▼

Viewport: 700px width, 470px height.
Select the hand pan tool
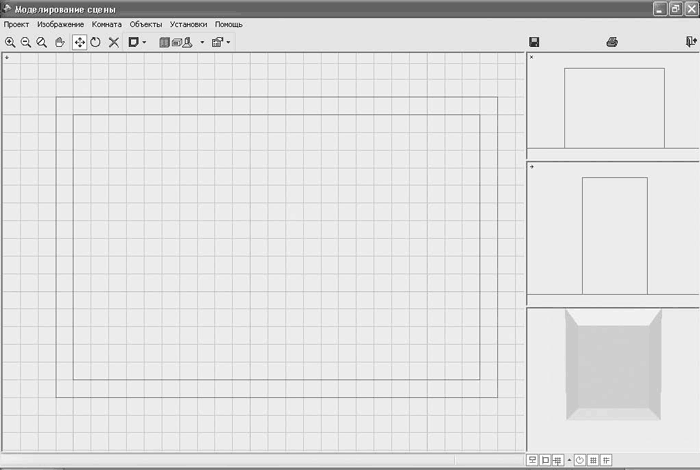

▲
▼

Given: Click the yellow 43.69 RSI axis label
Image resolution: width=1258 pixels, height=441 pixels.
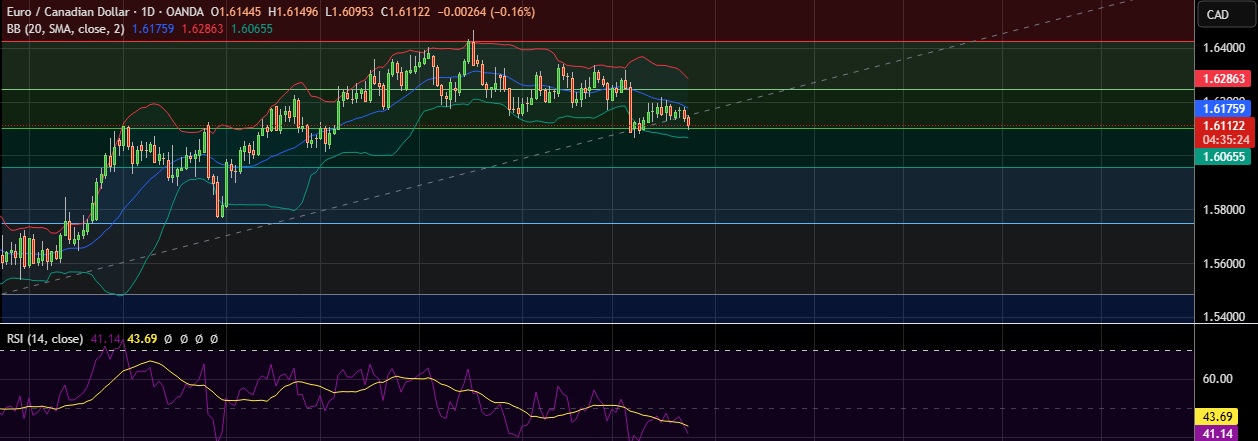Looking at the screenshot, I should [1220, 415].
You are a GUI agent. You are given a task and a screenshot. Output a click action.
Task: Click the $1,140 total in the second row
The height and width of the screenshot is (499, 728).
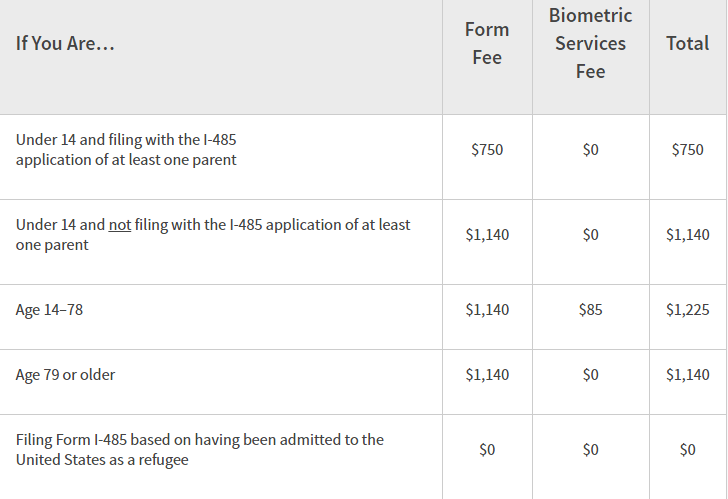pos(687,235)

▲

Requirement: Of all the entries above, output exactly the lines between the one holding "Viewport: 700px width, 470px height." and the one holding "Select the hand pan tool", inclusive.

Solution to this problem:
Viewport: 700px width, 470px height.
Select the hand pan tool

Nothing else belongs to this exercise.